— Start DATASET RECORDS —

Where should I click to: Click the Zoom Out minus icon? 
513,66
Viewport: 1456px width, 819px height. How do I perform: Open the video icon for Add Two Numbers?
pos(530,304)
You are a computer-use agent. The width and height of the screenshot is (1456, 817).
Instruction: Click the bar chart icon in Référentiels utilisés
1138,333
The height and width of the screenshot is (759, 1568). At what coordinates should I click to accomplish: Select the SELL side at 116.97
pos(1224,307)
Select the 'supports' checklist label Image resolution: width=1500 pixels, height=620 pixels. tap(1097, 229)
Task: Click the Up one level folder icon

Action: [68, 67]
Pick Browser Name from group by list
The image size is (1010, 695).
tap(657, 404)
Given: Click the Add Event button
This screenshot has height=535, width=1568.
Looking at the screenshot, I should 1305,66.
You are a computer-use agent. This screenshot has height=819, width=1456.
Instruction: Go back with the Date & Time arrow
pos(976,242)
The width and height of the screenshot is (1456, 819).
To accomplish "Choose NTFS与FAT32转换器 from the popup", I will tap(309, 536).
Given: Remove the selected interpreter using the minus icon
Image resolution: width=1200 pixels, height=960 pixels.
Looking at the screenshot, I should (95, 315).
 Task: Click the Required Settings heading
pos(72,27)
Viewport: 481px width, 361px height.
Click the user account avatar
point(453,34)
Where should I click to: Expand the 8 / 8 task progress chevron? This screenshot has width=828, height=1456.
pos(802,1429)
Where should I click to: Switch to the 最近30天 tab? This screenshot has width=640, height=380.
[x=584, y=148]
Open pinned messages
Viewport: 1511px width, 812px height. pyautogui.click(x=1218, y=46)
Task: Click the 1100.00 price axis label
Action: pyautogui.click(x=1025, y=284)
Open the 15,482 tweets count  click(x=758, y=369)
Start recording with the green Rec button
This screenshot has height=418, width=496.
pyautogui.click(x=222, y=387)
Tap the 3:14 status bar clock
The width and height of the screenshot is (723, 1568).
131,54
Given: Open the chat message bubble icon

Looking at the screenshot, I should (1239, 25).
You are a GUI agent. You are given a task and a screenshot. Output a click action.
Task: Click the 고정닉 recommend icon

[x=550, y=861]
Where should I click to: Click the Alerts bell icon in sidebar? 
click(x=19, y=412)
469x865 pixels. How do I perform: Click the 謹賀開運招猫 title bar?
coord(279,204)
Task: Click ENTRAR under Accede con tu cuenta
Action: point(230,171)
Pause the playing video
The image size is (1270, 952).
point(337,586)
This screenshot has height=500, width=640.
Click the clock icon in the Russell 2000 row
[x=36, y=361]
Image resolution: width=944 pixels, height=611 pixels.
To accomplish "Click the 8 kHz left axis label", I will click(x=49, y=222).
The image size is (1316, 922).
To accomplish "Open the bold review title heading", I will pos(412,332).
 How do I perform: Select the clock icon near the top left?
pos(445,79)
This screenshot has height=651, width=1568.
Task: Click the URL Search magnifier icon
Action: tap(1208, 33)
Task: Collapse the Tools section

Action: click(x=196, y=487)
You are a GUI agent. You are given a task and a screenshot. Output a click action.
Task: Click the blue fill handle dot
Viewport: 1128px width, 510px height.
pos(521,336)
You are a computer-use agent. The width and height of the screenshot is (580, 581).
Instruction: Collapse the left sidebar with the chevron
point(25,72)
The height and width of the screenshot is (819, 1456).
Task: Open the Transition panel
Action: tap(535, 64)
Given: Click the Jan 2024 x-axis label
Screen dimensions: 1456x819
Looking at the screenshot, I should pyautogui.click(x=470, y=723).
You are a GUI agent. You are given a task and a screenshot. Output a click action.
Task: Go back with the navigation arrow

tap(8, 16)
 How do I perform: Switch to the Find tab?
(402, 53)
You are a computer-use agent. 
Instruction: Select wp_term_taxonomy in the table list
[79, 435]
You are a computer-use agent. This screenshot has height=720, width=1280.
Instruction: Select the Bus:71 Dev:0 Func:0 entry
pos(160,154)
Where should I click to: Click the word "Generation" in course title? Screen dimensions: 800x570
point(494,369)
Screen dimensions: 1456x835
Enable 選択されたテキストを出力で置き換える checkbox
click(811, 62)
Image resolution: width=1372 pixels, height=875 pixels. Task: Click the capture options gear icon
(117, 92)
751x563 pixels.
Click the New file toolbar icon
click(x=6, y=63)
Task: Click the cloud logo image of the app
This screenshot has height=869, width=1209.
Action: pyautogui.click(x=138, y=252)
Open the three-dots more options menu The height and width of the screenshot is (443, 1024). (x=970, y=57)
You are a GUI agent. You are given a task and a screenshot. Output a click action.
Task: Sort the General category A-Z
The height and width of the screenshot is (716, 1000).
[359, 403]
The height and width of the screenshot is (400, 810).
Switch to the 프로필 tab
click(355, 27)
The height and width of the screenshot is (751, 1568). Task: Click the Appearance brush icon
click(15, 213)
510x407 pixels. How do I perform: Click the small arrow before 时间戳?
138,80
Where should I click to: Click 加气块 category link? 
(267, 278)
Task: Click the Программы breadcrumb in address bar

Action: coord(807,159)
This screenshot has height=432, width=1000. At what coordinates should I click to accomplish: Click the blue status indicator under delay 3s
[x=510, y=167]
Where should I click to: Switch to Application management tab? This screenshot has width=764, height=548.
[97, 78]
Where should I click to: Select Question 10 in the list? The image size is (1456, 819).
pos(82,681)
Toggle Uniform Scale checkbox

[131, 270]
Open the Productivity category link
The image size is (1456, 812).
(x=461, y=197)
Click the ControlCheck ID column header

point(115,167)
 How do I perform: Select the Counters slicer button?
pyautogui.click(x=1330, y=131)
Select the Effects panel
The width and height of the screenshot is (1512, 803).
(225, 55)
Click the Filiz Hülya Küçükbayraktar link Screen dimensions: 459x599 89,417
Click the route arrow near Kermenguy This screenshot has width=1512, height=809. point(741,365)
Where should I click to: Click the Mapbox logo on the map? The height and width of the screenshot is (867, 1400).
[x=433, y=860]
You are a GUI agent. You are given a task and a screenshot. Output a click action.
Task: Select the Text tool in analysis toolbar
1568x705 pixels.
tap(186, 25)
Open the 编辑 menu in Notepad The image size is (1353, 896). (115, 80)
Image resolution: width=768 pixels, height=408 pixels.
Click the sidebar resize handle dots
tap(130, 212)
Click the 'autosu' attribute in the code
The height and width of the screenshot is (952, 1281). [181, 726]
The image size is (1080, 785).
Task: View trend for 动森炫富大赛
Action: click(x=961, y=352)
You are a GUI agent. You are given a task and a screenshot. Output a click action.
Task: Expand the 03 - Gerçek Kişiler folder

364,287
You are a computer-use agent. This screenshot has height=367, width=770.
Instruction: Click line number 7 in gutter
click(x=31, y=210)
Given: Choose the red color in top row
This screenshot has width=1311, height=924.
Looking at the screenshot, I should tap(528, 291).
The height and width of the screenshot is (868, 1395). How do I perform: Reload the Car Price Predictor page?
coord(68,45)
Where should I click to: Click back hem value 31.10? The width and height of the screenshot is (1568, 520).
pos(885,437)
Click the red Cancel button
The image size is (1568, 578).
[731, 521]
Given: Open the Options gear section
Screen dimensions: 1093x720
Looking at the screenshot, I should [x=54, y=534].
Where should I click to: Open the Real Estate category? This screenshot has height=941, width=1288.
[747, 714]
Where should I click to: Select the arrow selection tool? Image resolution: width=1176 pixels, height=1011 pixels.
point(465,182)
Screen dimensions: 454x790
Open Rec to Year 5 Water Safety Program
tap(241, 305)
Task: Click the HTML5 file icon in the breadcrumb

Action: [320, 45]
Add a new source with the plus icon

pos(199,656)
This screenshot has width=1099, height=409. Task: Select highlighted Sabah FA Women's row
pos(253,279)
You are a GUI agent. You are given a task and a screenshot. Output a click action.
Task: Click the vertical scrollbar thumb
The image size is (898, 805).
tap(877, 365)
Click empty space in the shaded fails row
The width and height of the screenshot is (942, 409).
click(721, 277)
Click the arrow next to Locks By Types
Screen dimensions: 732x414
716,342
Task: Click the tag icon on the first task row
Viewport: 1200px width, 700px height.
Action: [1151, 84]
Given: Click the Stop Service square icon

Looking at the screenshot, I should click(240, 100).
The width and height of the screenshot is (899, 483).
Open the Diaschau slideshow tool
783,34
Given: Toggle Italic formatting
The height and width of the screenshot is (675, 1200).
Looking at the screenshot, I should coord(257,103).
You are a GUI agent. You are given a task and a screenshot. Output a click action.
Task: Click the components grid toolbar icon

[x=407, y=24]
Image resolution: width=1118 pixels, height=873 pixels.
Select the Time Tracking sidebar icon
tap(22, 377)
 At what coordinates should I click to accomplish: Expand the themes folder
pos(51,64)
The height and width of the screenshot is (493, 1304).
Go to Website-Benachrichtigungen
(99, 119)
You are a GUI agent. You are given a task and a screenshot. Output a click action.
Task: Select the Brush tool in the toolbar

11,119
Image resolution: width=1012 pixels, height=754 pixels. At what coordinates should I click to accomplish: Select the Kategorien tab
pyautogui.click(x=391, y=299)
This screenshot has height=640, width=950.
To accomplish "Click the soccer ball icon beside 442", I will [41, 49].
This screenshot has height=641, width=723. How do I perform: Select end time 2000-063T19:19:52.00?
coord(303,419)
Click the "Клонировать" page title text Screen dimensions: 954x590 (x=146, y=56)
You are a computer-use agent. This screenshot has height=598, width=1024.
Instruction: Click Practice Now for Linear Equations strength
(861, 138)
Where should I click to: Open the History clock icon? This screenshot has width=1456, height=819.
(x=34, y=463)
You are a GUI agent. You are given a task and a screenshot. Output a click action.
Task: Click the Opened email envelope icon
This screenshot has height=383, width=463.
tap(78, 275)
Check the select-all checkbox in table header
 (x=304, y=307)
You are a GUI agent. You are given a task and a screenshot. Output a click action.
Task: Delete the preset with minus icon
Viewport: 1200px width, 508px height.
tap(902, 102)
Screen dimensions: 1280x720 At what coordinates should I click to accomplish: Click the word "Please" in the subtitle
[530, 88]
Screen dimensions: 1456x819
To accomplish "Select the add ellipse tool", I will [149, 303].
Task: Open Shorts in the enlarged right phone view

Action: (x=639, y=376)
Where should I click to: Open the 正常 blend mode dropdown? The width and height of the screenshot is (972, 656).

— End DATASET RECORDS —

● WHAT YOU NEED TO DO
Copy the entries, beginning with the line that contains "Screen dimensions: 1280x720" and continuing through the last line of the entries, with every line unchanged.

● COMPLETE ANSWER
Screen dimensions: 1280x720 At what coordinates should I click to accomplish: Click the word "Please" in the subtitle
[530, 88]
Screen dimensions: 1456x819
To accomplish "Select the add ellipse tool", I will [149, 303].
Task: Open Shorts in the enlarged right phone view

Action: (x=639, y=376)
Where should I click to: Open the 正常 blend mode dropdown? The width and height of the screenshot is (972, 656).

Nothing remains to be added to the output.